Performs a Wilcoxon rank sum test.
#include <imsls.h>
float
imsls_f_wilcoxon_rank_sum (int
n1_observations, float
x1[],
int
n2_observations, float
x2[], ..., 0)
The type double function is imsls_d_wilcoxon_rank_sum.
int
n1_observations (Input)
Number of observations in the
first sample.
float x1[]
(Input)
Array of length n1_observations
containing the first sample.
int
n2_observations (Input)
Number of observations in the
second sample.
float x2[]
(Input)
Array of length n2_observations
containing the second sample.
The two-sided p-value for the Wilcoxon rank sum statistic that is computed with average ranks used in the case of ties.
#include <imsls.h>
float
imsls_f_wilcoxon_rank_sum (int
n1_observations, float
x1[],
int
n2_observations, float
x2[],
IMSLS_FUZZ, float
fuzz,
IMSLS_STAT, float
**stat,
IMSLS_STAT_USER, float
stat[],
0)
IMSLS_FUZZ, float fuzz
(Input)
Nonnegative constant used to determine ties in computing ranks in the
combined samples. A tie is declared when two observations in the combined sample
are within fuzz
of each other.
Default: fuzz = 100 × imsls_f_machine(4) × max {|xi1|, |xj2|}
IMSLS_STAT, float **stat
(Output)
Address of a pointer to an internally allocated array of length 10
containing the following statistics:
Row |
Statistics |
0 |
Wilcoxon W
statistic (the sum of the ranks of the x observations) adjusted for
ties in such a manner that W is |
1 |
2 × E(W) − W, where E(W) is the expected value of W |
2 |
probability of obtaining a statistic less than or equal to min{W, 2 × E(W) − W} |
3 |
W statistic adjusted for ties in such a manner that W is as large as possible |
4 |
2 × E(W) − W, where E(W) is the expected value of W, adjusted for ties in such a manner that W is as large as possible |
5 |
probability of obtaining a statistic less than or equal to min{W, 2 × E(W) − W}, adjusted for ties in such a manner that W is as large as possible |
6 |
W statistic with average ranks used in case of ties |
7 |
estimated standard error of stat [6] under the null hypothesis of no difference |
8 |
standard normal score associated with stat [6] |
9 |
two-sided p-value associated with stat[8] |
IMSLS_STAT_USER, float stat[]
(Output)

* _Exercises_:
1: Name every IMSLS_ keyword that appears in the second function synopsis of the Wilcoxon rank sum documentation.
2: Resume the Wilcoxon rank sum documentation after its final line.
The rows that come next are separate material and are not connected to the Wilcoxon rank sum documentation.

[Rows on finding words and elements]

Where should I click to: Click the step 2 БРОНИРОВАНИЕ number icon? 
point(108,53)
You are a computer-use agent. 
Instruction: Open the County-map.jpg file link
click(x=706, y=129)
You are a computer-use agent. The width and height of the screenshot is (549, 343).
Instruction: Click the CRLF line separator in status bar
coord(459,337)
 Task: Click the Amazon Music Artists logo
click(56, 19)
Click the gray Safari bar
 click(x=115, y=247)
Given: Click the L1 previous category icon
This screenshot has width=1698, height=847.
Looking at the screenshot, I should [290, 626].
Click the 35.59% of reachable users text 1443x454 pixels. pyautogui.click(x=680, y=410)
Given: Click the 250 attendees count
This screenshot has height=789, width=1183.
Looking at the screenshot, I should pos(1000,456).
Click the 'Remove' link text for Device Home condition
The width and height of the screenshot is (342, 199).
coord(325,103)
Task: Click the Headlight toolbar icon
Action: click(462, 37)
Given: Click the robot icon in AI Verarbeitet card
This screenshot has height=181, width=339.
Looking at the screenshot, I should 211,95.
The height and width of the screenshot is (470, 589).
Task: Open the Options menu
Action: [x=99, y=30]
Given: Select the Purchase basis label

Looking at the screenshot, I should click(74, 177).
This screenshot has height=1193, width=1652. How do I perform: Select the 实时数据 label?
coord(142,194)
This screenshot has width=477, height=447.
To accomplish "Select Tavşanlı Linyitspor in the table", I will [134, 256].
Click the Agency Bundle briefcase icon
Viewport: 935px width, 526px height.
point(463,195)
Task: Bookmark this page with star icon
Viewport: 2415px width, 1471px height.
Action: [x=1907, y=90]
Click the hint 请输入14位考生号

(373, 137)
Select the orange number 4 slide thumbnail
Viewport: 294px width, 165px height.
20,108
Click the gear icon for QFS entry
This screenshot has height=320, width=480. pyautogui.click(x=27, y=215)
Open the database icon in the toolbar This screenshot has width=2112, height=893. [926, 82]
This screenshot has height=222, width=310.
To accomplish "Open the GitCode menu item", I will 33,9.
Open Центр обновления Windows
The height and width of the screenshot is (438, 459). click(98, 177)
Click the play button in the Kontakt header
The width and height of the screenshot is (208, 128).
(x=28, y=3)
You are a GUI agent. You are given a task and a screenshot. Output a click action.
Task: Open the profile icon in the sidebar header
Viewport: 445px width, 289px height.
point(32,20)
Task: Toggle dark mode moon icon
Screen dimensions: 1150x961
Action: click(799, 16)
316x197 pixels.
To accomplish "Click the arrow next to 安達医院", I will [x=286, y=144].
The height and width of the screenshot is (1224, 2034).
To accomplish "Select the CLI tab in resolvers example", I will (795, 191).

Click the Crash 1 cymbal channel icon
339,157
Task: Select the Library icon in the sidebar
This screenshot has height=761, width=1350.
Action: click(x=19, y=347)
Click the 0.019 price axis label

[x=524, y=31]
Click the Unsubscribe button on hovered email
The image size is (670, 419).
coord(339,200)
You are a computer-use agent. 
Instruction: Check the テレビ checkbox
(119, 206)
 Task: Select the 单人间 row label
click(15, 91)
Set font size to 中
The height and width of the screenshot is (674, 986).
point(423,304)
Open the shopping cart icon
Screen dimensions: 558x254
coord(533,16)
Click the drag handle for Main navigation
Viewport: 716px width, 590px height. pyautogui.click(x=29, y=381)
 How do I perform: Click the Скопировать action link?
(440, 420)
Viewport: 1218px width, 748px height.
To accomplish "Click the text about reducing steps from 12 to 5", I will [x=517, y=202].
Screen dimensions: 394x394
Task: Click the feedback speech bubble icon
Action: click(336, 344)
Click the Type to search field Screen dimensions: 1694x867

* _Responses to the tasks_:
1: IMSLS_FUZZ, IMSLS_STAT, IMSLS_STAT_USER

2:
Storage for array stat is provided by
the user. See IMSLS_STAT.
Function imsls_f_wilcoxon_rank_sum performs the Wilcoxon rank sum test for identical population distribution functions. The Wilcoxon test is a linear transformation of the Mann-Whitney U test. If the difference between the two populations can be attributed solely to a difference in location, then the Wilcoxon test becomes a test of equality of the population means (or medians) and is the nonparametric equivalent of the two-sample t-test. Function imsls_f_wilcoxon_rank_sum obtains ranks in the combined sample after first eliminating missing values from the data. The rank sum statistic is then computed as the sum of the ranks in the x1 sample. Three methods for handling ties are used. (A tie is counted when two observations are within fuzz of each other.) Method 1 uses the largest possible rank for tied observations in the smallest sample, while Method 2 uses the smallest possible rank for these observations. Thus, the range of possible rank sums is obtained.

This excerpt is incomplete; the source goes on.